True and False are actually both keywords and names for the integers 1 and 0 respectively.  We say the bool type is a subclass of the int type.  This is part of Python's design, not a feature shared by all languages.

In [None]:
issubclass(bool, int)

## Truth Values of Logic Statements

The boolean type looks for operators relating True or False values, namely: and, or, not.

In [None]:
not "c" in "cat"

In [None]:
"c" not in "cat" # allowed syntax

In [None]:
("c" in "cat") and ("d" in "dog")

Remember:  special names (`__ribs__`) inside the various types, control what the operators mean and do.  The `in` keyword may be considered an operator and `a in b` is equivalently `b.__contains__(a)`.  This second, more ugly way of saying it, is just a reminder that, when the time comes, you-the-programmer have the power to take control of `in` with respect to your own types.

In [None]:
"cat".__contains__"c"

The code below is a preview of the rest of Python:  defining your own types with their own methods.  The keywords `class` and `def` have not yet been formally introduced.  However we have talked quite a bit about types versus intances.  
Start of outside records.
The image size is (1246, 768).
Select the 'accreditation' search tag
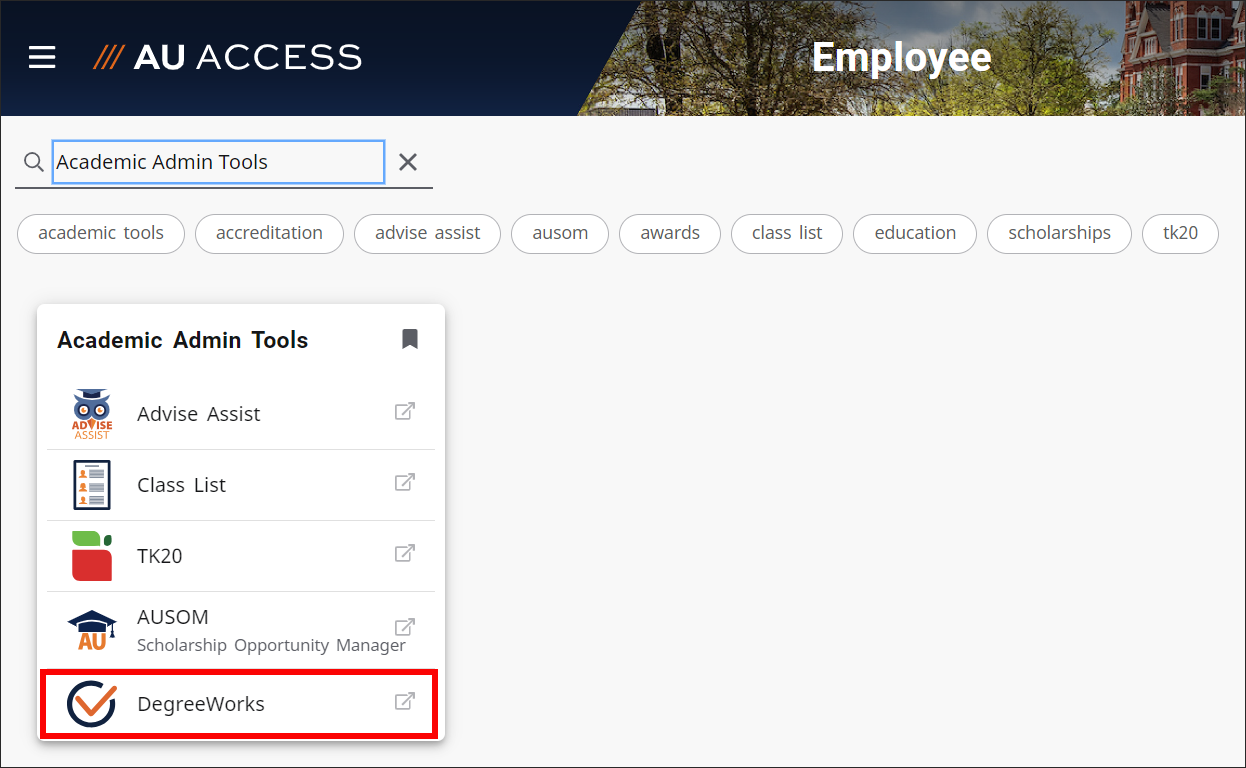coord(269,233)
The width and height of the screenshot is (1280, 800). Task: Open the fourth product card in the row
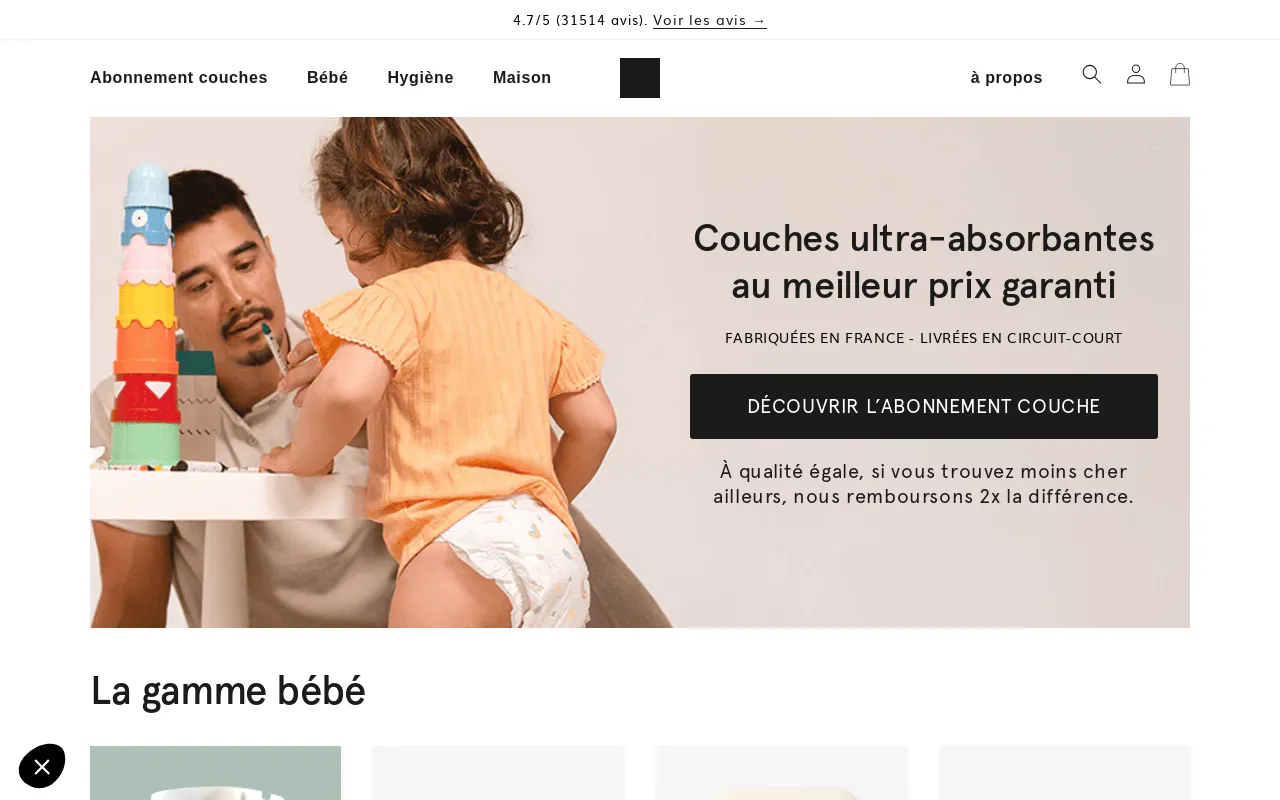(1064, 773)
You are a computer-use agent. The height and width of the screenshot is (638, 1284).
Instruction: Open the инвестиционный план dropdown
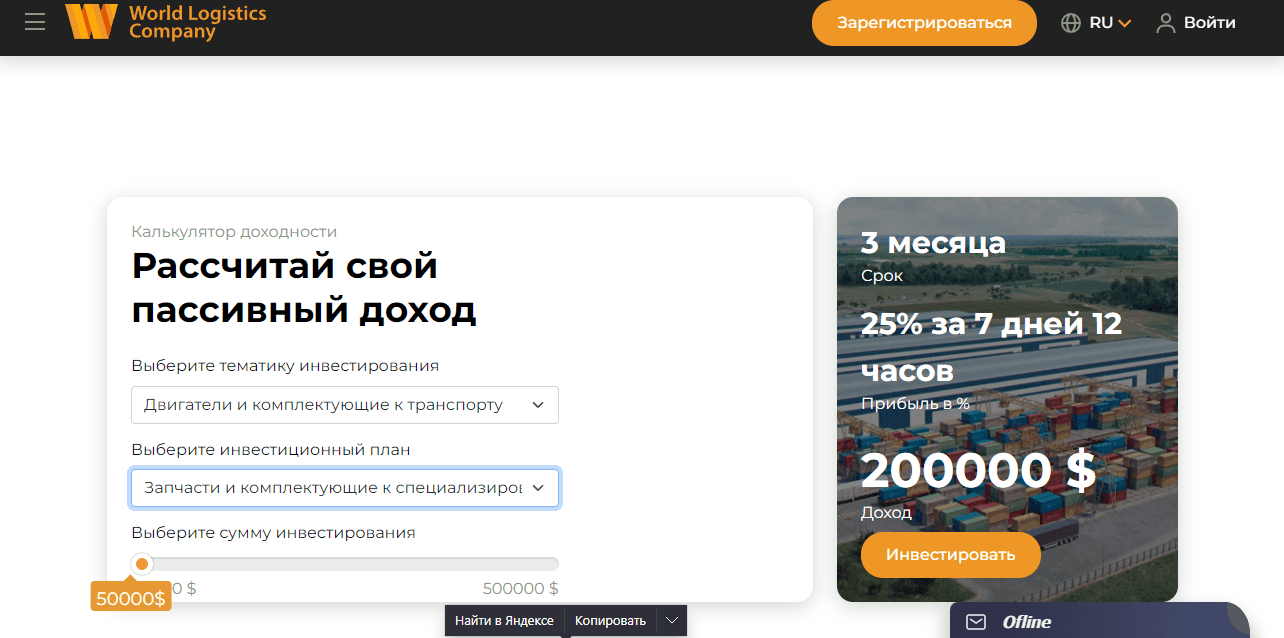click(x=344, y=488)
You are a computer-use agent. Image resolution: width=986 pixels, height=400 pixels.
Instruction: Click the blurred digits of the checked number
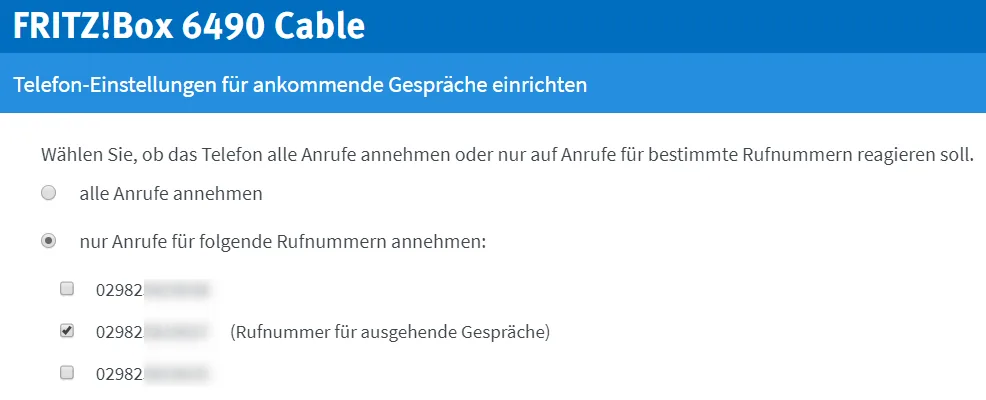177,331
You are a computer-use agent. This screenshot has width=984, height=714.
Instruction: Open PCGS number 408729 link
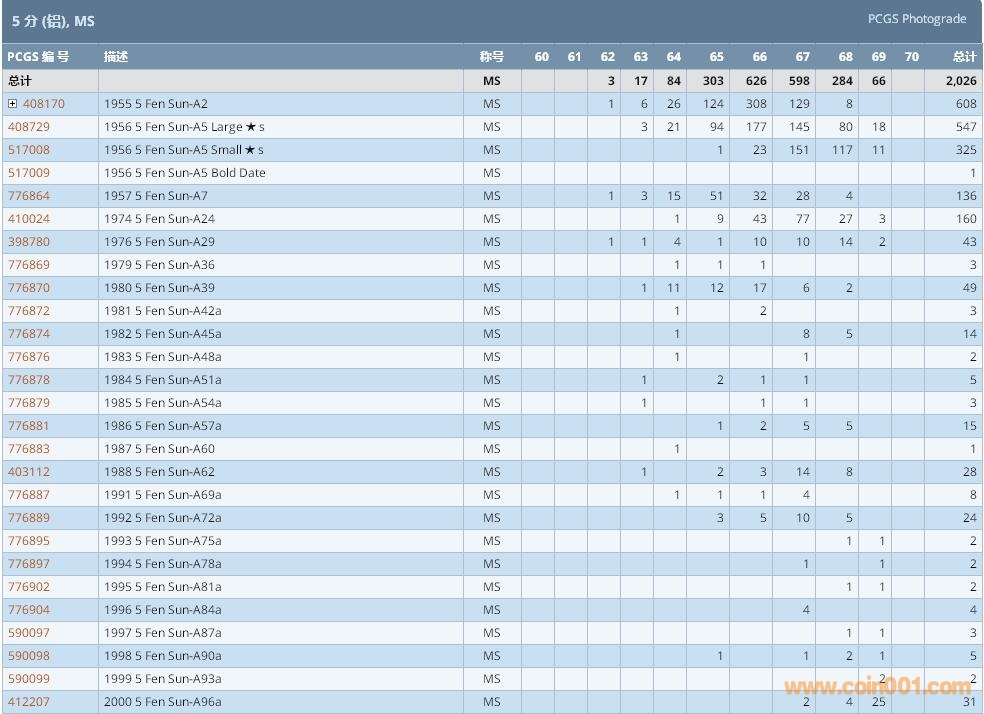tap(28, 127)
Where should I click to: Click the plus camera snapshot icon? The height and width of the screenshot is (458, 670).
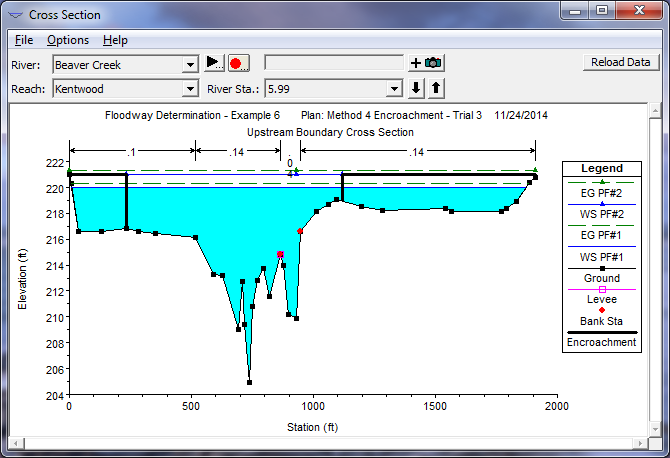pyautogui.click(x=426, y=63)
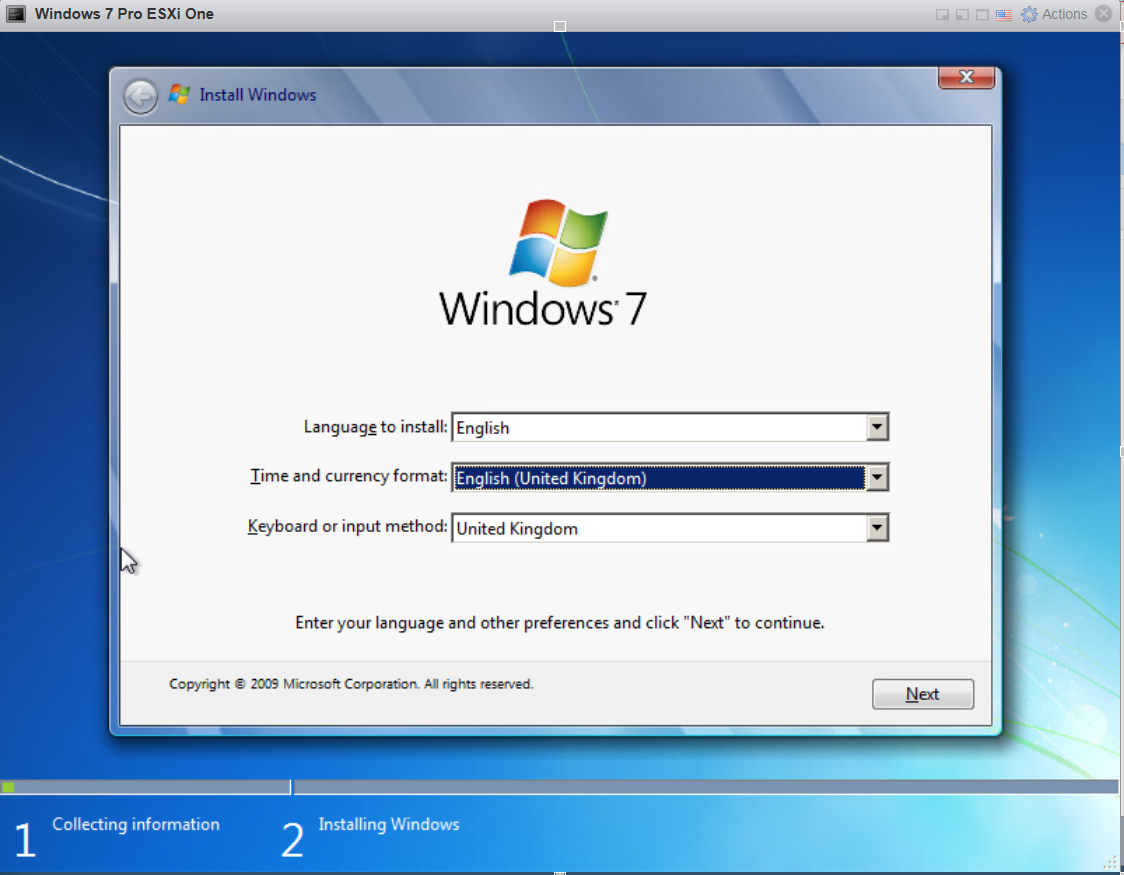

Below, the Animal type is defined such that `in` always triggers a `True` response.  This code is for any animal instance.  We still have to create those instances, by calling the Animal type.

In [None]:
class Animal:
    """
    Preview of defining a new type: Animal
    with one method, triggered by 'in' 
    that always returns True
    """
    def __contains__(self, thing):  # <-- special name in action
        print("Yes, always")
        return True

In [None]:
a = Animal()  # calling the Animal type to get an instance
"b" in a

In [None]:
("c" in "cat") or (1/0)  # 2nd condition never visited if first is True

In [None]:
a = "c" in "cat"
b = "d" in "dog"
(a and not b) or (b and not a)  # exclusive or

At the foundation of Boolean Logic, we have what are called bitwise operations, which operate bit-for-bit, applying the logic of and, or, xor.

In [None]:
from operator import xor

xor(a,b)

The Python code:

```python
f"{bitwise:04b}"
```

means:  find `bitwise` in the current namespace and substitute its value expressed in binary, padding with 0s on the left if necessary, and 4 wide.  The prefix "f" means "format".  An alternative, in older Pythons, is to explicitly feed the required names through the string type's `format` method.

```python
"{:04b}".format(bitwise)  # no placeholder name needed
```

Here in the Jupyter Notebook context, the last row in a cell is automatically evaluated for output.  Inside a conventional program, `print` would be needed to send output to the console and/or names would be assigned so that results could have some use.

In [None]:
bitwise = 0b1000 & 0b1100  # and the bits
f"{bitwise:04b}"

In [None]:
bitwise = 0b1000 | 0b1100  # or the bits
f"{bitwise:04b}"

In [None]:
bitwise = 0b1000 ^ 0b1101  # xor the bits
f"{bitwise:04b}"

In [None]:
bin(0b1000 & 0b1100)  # another approach

In [None]:
bitwise = ~0b11100111 & 0xff  # see Basic BitFlipper in Links above
f"{bitwise:08b}"

In [None]:
f"{-bitwise:08b}"

In [None]:
"copyright" in dir(__builtins__)

## The Strength of the String

The string type is core to information processing because so much information is communicated using a text encoding, be that Unicode, ASCII or something else.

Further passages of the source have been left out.